Put disclose() as close to the disclosure point as possible — not wrapped around entire expression chains.

2. Using transientHash for ledger-stored commitments

Compact has two hash functions: transientHash (optimized for circuit performance, outputs Field) and persistentHash (SHA-256 based, outputs Bytes<32>). For any value stored in the ledger, use persistentHash. If you use transientHash for a commitment and the contract gets upgraded, the hash output may change and invalidate all existing proofs against old commitments. persistentHash is stable across contract upgrades by design.

3. Expecting Circom's loop patterns to transfer directly

Compact loops follow the same bounded-compile-time rule Circom does, but the syntax is different and the type system enforces it more aggressively:

// Valid: bounded by a constant
for (const i of 0..10) { ... }

// Valid: bounded by vector size
for (const elem of myVector) { ... }

// Invalid: no dynamic upper bounds, no recursion

No recursion in Compact. Every circuit must have a provably finite execution path, and the compiler won't let you accidentally create one that doesn't.

4. Treating witnesses like Circom components

Witnesses are TypeScript. They run outside the circuit entirely. You can't add constraints inside a witness, and the Compact docs specifically note that you should not assume the witness executes your code exactly as written. Constraints belong in assert() inside circuits — not in witness logic.

5. Forgetting pure on utility circuits

If a circuit doesn't access the ledger or call witnesses, mark it pure.
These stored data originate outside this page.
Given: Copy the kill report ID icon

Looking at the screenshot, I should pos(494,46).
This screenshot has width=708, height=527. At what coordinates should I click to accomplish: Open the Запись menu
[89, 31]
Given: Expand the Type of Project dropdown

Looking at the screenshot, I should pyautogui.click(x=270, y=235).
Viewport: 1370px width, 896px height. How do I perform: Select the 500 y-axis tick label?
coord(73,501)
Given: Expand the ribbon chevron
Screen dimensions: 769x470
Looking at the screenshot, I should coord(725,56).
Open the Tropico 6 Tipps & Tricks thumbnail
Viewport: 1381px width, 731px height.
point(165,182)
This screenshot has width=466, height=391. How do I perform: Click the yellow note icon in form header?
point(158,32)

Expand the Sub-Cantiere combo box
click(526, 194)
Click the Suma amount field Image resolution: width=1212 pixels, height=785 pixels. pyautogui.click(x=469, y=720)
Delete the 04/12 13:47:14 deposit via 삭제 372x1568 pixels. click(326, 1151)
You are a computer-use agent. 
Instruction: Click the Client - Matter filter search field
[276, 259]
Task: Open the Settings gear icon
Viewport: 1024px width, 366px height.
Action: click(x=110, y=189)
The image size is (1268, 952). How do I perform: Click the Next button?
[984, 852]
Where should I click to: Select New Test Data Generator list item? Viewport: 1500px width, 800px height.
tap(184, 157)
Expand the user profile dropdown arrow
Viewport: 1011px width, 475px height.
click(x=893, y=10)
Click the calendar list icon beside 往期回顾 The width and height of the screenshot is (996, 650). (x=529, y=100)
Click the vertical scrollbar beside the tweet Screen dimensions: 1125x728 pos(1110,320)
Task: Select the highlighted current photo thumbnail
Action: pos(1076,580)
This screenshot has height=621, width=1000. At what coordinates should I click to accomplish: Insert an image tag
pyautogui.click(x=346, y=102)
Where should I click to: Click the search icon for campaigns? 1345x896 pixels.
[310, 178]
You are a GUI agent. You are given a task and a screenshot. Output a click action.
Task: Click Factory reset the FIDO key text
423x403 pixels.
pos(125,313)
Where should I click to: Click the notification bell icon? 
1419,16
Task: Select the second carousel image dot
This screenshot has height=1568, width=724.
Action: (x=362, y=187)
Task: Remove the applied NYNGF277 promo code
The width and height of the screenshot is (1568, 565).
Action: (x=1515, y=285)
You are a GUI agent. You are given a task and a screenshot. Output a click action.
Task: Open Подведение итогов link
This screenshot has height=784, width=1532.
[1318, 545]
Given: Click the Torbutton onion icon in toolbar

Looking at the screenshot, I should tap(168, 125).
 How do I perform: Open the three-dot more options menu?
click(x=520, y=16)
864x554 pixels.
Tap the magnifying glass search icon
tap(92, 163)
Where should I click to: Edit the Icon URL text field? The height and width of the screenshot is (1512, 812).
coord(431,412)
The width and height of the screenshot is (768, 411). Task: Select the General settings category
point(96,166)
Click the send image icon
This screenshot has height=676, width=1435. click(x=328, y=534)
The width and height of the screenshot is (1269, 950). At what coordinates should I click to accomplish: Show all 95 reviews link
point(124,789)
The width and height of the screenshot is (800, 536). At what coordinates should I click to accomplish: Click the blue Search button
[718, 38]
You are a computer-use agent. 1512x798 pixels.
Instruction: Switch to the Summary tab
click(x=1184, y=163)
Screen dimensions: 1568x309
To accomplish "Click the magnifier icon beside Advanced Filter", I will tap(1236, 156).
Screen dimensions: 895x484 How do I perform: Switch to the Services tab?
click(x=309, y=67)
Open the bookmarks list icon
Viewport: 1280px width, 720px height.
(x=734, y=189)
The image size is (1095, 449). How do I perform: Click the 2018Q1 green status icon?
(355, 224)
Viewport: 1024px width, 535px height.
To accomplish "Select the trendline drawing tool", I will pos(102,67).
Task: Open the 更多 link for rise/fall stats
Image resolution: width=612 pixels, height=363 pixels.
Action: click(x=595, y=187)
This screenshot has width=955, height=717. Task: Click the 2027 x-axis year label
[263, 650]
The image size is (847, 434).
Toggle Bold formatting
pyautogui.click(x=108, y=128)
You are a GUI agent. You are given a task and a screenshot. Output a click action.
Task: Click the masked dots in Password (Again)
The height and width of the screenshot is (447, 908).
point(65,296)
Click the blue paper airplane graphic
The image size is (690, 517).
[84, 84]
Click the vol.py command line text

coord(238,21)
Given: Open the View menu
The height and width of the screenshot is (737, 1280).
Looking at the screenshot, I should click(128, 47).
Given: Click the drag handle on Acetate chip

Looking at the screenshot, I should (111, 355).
It's not just a style preference — pure circuits can be called in more contexts (including from other pure circuits) and make it immediately obvious when something unexpectedly touches state. An accidental ledger access in a utility circuit is much easier to catch as a compiler error than as a runtime bug.

6. Assuming R1CS tooling transfers

Groth16 ceremonies, snarkjs scripts, R1CS export workflows — none of it applies in Compact. Compact compiles to ZKIR. You'll use the Midnight SDK toolchain for compilation, proof generation, and DApp integration. Plan for that as a separate learning track, not an afternoon of config changes.

What carries over

A lot, actually.

The constraint-first mindset — "if this condition fails, there's no valid proof" — maps directly onto assert(). Private inputs never leaving the circuit becomes witness isolation. Value commitments become persistentHash plus persistentCommit. Your understanding of Merkle proofs, nullifiers, and commitment schemes applies directly — the standard library has all of those primitives.

The scope is what changes more than the syntax. Circom asked you to think about one circuit. Compact asks you to think about a full contract: state machine, multiple entry points, privacy logic woven through all of it. Once that framing settles in, the translation starts feeling less like learning a new language and more like writing familiar logic in a bigger room.

Quick reference

Getting started

• Compact Language Reference — full syntax spec
• Compact Deep Dive Part 1 — contract structure walkthrough
• Compact Deep Dive Part 2 — circuits and witnesses in depth
• Bulletin Board Tutorial — the reference contract that uses every concept above in one small file
• Standard Library Exports — all built-in types and circuit signatures

If you're coming from Circom, read the bulletin board contract first (bboard.compact). It's small, uses a witness, a persistent hash commitment, a ledger state machine, and disclose() all together. Everything in this guide shows up there.

All Compact examples in this article were compiled and verified against Compact compiler v0.31.0. Check the compiler release notes for the current version before you start.